Then make sure the storage and director servers are also up to date:

ssh bungei.torproject.org puppet agent -t
ssh bacula-director-01.torproject.org puppet agent -t

if you held a lock on the scheduler, it can be removed:

killall sleep
you will also need to restore the password file for the Nagios check in /etc/nagios/bacula-database
switch the director in /etc/dsa/bacula-reader-database or /etc/postgresql-common/pg_service.conf to point to the new host

The new scheduler and director should now have completely taken over the new one, and backups should resume. The old server can now be decommissioned, if it's still around, when you feel comfortable the new setup is working.

TODO: some psql users still refer to host-specific usernames like bacula-dictyotum-reader, maybe they should refer to role-specific names instead?

Troubleshooting

If you get this error:

psycopg2.OperationalError: definition of service "bacula" not found

It's probably the scheduler failing to connect to the database server, because the /etc/dsa/bacula-reader-database refers to a non-existent "service", as defined in /etc/postgresql-common/pg_service.conf. Either add something like:

[bacula]
dbname=bacula
port=5433

to that file, or specify the dbname and port manually in the configuration file.

If the scheduler is sending you an email every three minutes with this error:

FileNotFoundError: [Errno 2] No such file or directory: '/etc/dsa/bacula-reader-database'

It's because you forgot to create that file, in step 8. Similar errors may occur if you forgot to change that password.

If the director takes a long time to start and ultimately fails with:

oct 10 18:19:41 bacula-director-01 bacula-dir[31276]: bacula-dir JobId 0: Fatal error: Could not open Catalog "MyCatalog", database "bacula".
oct 10 18:19:41 bacula-director-01 bacula-dir[31276]: bacula-dir JobId 0: Fatal error: postgresql.c:332 Unable to connect to PostgreSQL server. Database=bacula User=bac
oct 10 18:19:41 bacula-director-01 bacula-dir[31276]: Possible causes: SQL server not running; password incorrect; max_connections exceeded.

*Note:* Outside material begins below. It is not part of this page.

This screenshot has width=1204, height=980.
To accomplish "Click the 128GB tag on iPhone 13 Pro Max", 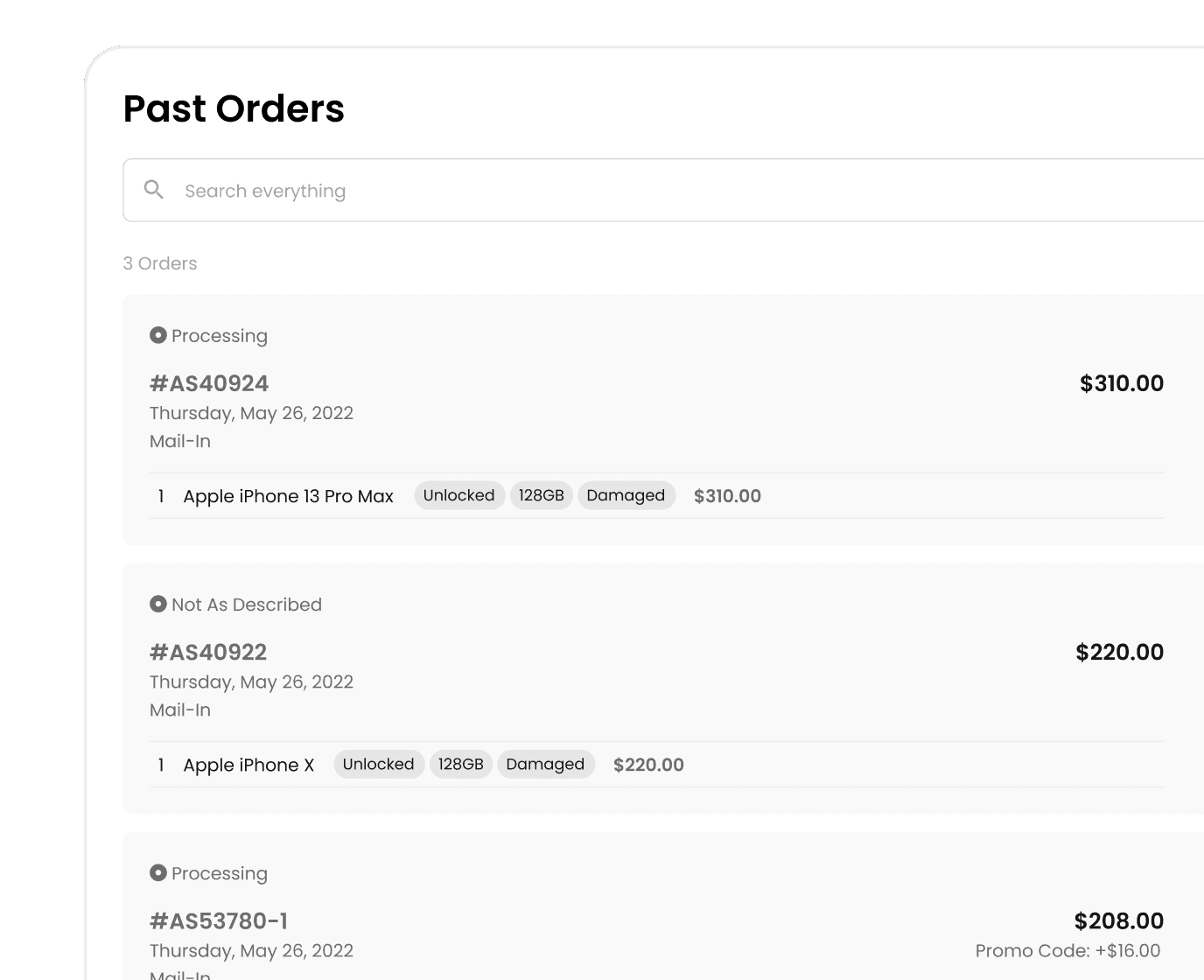I will 542,495.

It's because you forgot to reset the director password, in step 9.

Recovering deleted files

This is not specific to the backup server, but could be seen as a (no)backup/restore situation, and besides, not sure where else this would fit.

If a file was deleted by mistake and it is gone from the backup server, not all is lost. This is the story of how an entire PostgreSQL cluster was deleted in production, then, 7 days later, from the backup servers. Files were completely gone from the filesystem, both on the production server and on the backup server, see issue 41388.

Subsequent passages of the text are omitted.